Data shown:
****
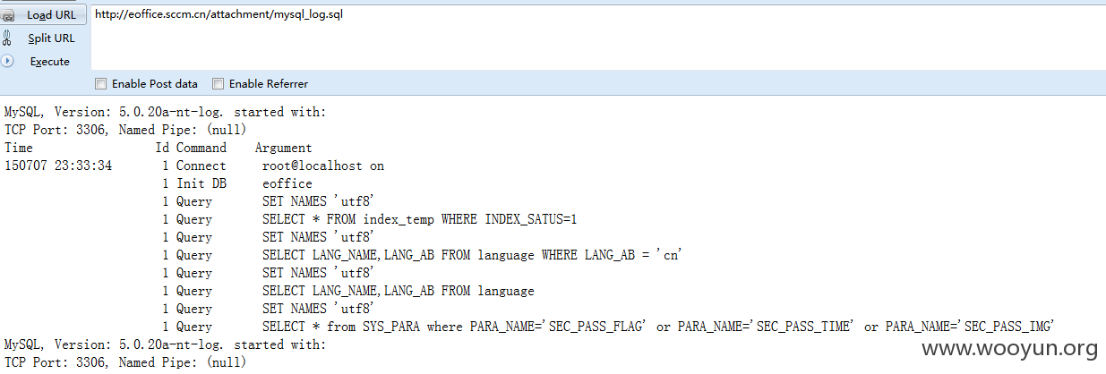Click the index_temp SELECT query line

click(425, 219)
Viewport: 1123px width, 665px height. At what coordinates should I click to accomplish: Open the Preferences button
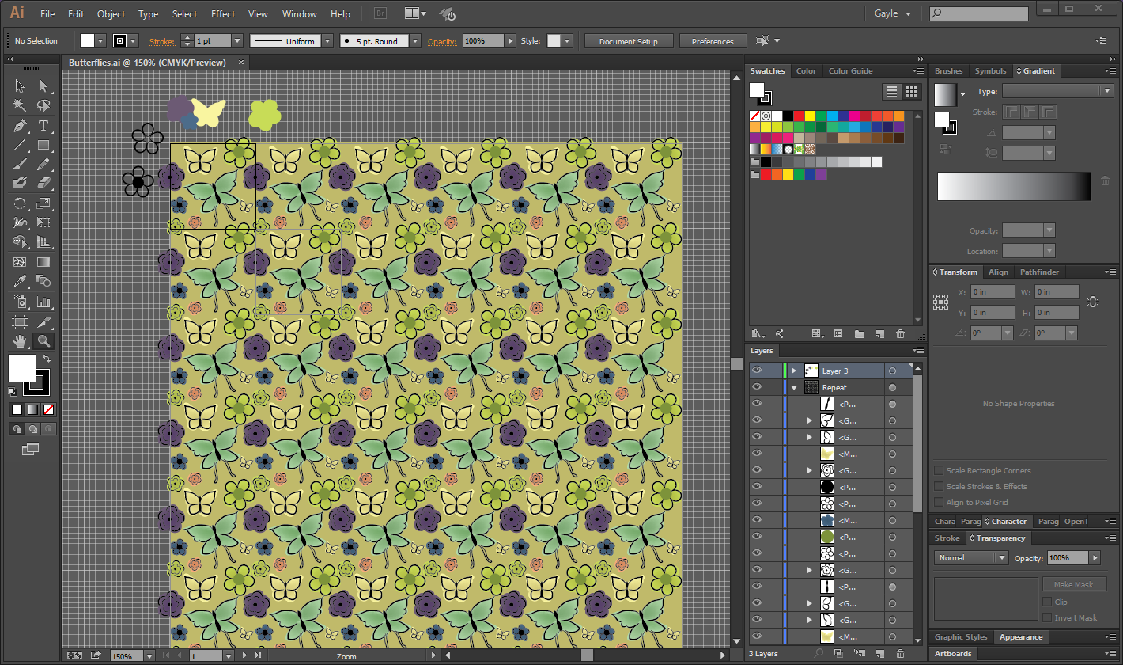(x=713, y=41)
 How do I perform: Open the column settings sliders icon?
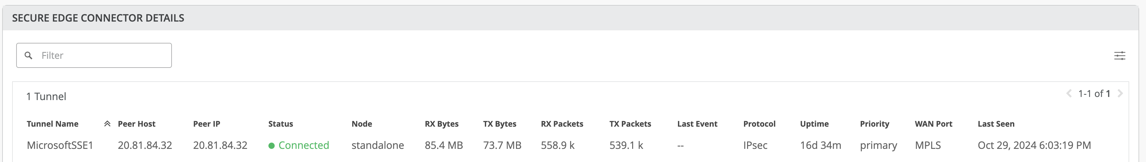(x=1119, y=56)
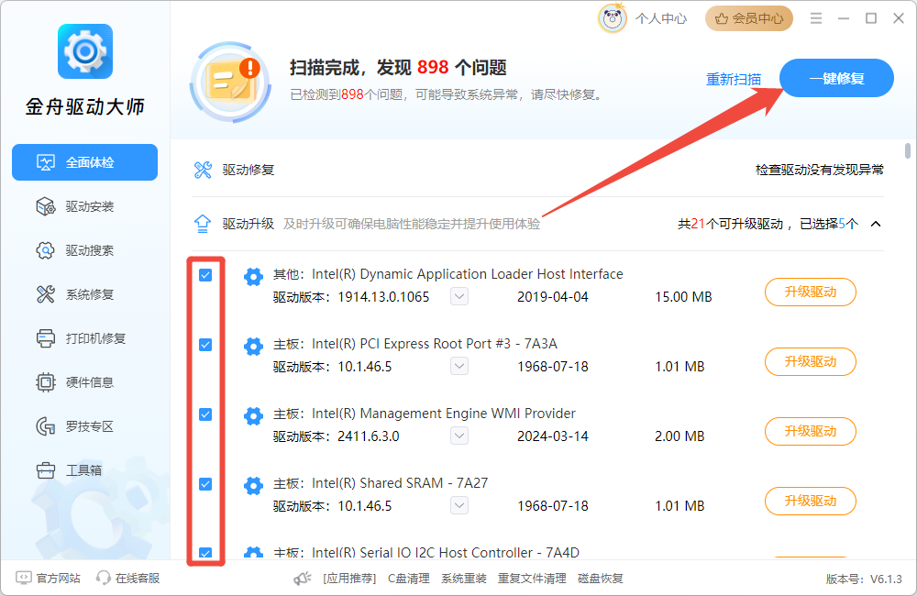This screenshot has width=917, height=596.
Task: Click the 官方网站 monitor icon
Action: [24, 579]
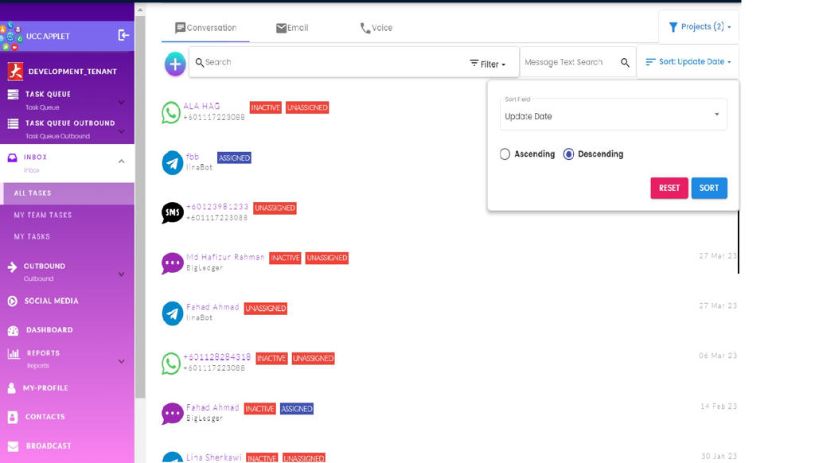This screenshot has width=815, height=463.
Task: Click the SMS icon for +60123981233
Action: (172, 212)
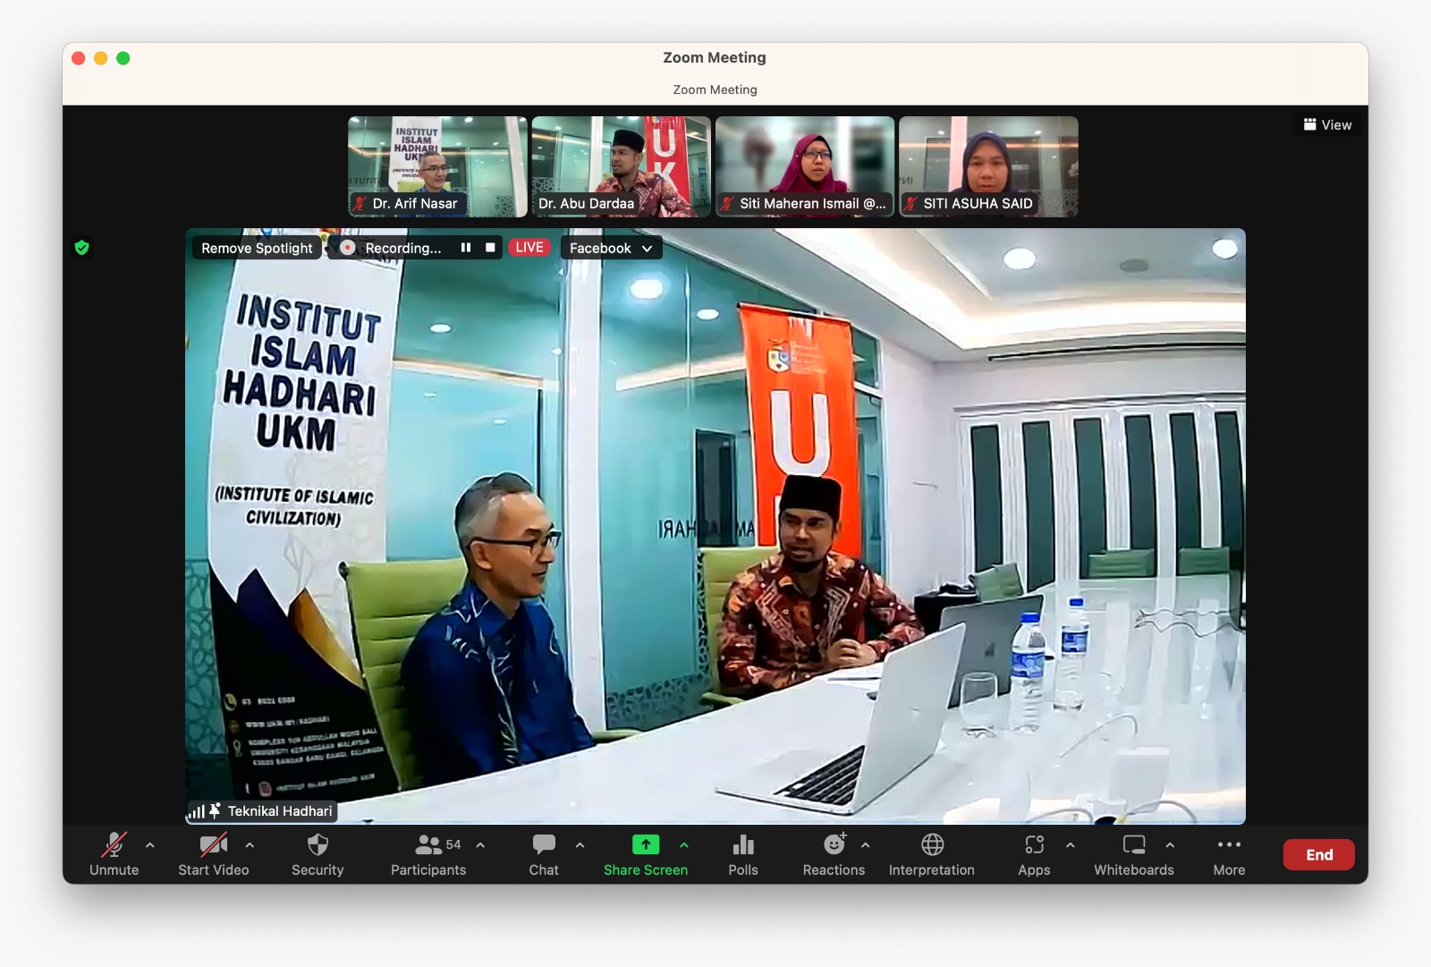
Task: Open the View layout menu
Action: coord(1327,125)
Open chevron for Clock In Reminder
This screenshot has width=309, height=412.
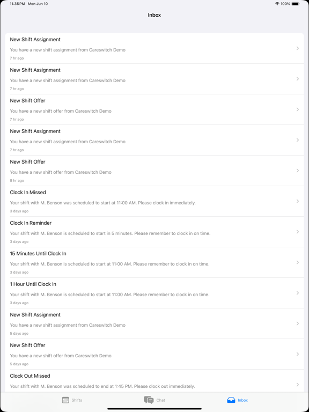(297, 232)
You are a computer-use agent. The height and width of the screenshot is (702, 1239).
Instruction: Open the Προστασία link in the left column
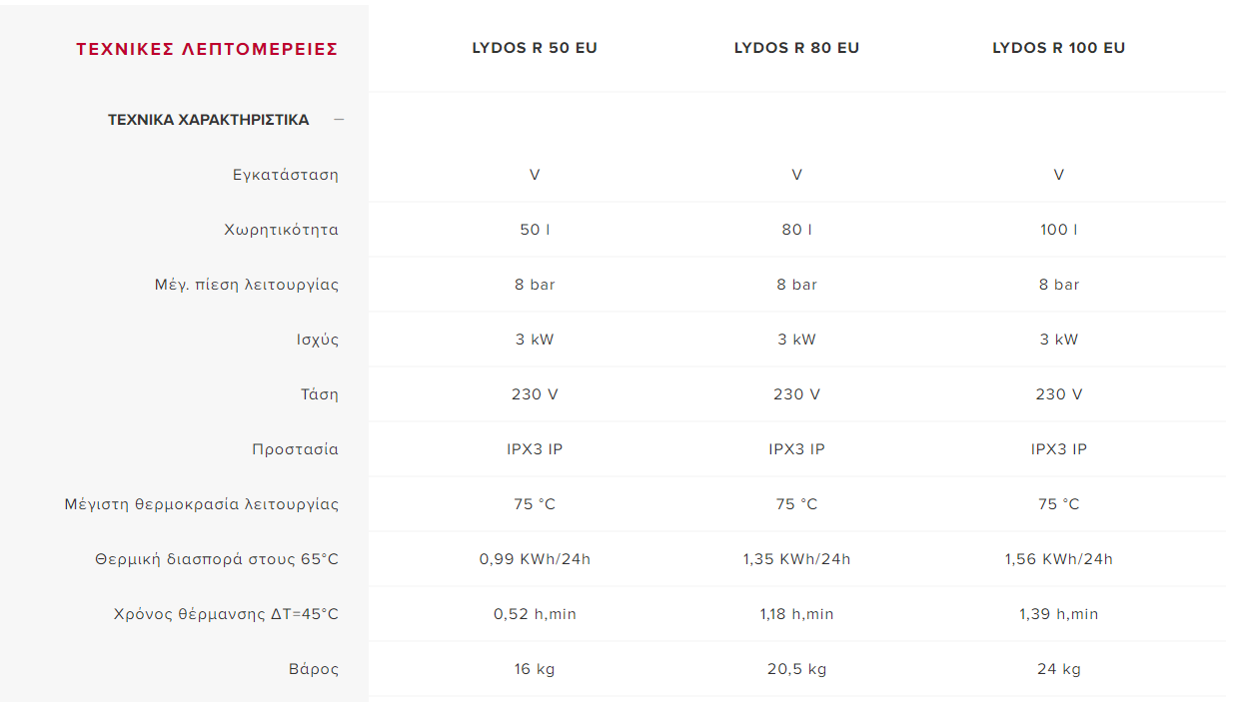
****
Task item: Transcribe exactly the span of lines from the line holding "This screenshot has width=309, height=412." through the last line above, both included. Pictures stay out.

Task output:
This screenshot has width=309, height=412.
(297, 232)
You are a computer-use agent. The height and width of the screenshot is (702, 1239).
Instruction: Open the Προστασία link in the left column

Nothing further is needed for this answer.